-------- Data to use --------
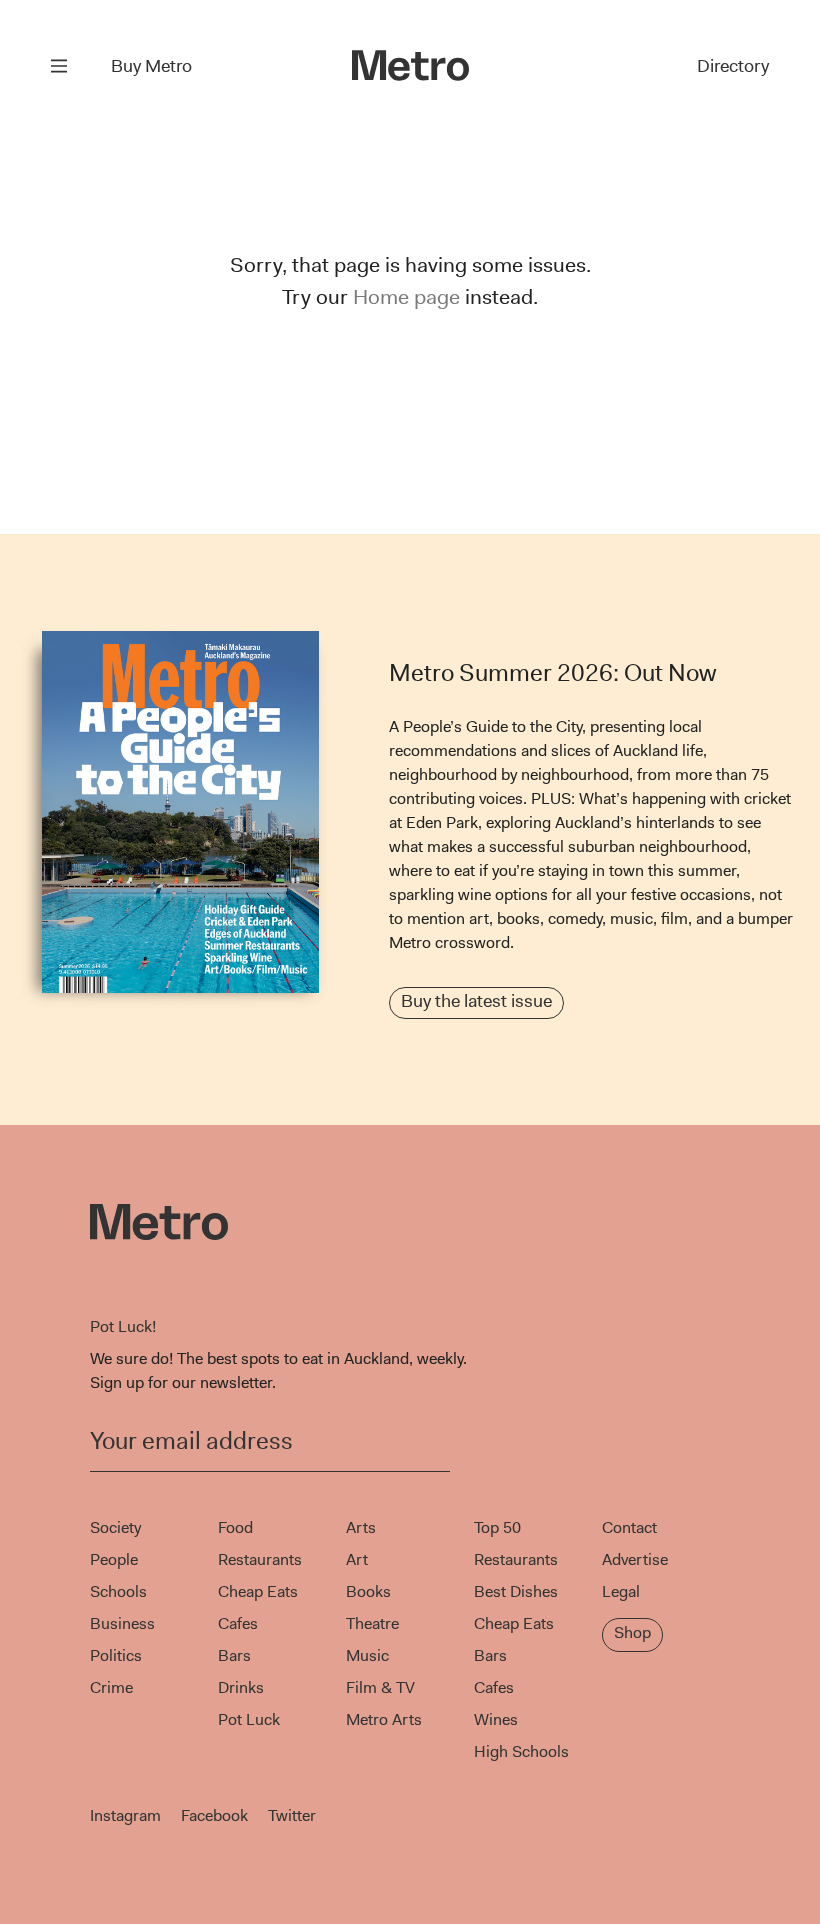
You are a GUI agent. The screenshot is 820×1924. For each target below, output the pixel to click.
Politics (116, 1655)
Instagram (125, 1815)
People (114, 1559)
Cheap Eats (258, 1591)
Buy (151, 66)
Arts (361, 1527)
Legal (621, 1591)
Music (367, 1655)
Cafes (238, 1623)
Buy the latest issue (476, 1001)
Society (115, 1527)
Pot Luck (249, 1719)
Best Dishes (516, 1591)
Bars (234, 1655)
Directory (733, 66)
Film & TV (380, 1687)
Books (368, 1591)
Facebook (214, 1815)
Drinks (241, 1687)
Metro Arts (384, 1719)
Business (122, 1623)
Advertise (635, 1559)
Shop (632, 1632)
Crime (111, 1687)
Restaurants (260, 1559)
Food (235, 1527)
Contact (629, 1527)
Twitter (292, 1815)
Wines (496, 1719)
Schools (118, 1591)
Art (357, 1559)
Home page (406, 297)
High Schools (521, 1751)
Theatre (372, 1623)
--------
* [What is being asked]:
Copy the records exactly as they appear, leaving every picture out.

* [Answer box]:
You are a GUI agent. The screenshot is 820×1924. For each target below, output the pixel to click.
Politics (116, 1655)
Instagram (125, 1815)
People (114, 1559)
Cheap Eats (258, 1591)
Buy (151, 66)
Arts (361, 1527)
Legal (621, 1591)
Music (367, 1655)
Cafes (238, 1623)
Buy the latest issue (476, 1001)
Society (115, 1527)
Pot Luck (249, 1719)
Best Dishes (516, 1591)
Bars (234, 1655)
Directory (733, 66)
Film & TV (380, 1687)
Books (368, 1591)
Facebook (214, 1815)
Drinks (241, 1687)
Metro Arts (384, 1719)
Business (122, 1623)
Advertise (635, 1559)
Shop (632, 1632)
Crime (111, 1687)
Restaurants (260, 1559)
Food (235, 1527)
Contact (629, 1527)
Twitter (292, 1815)
Wines (496, 1719)
Schools (118, 1591)
Art (357, 1559)
Home page (406, 297)
High Schools (521, 1751)
Theatre (372, 1623)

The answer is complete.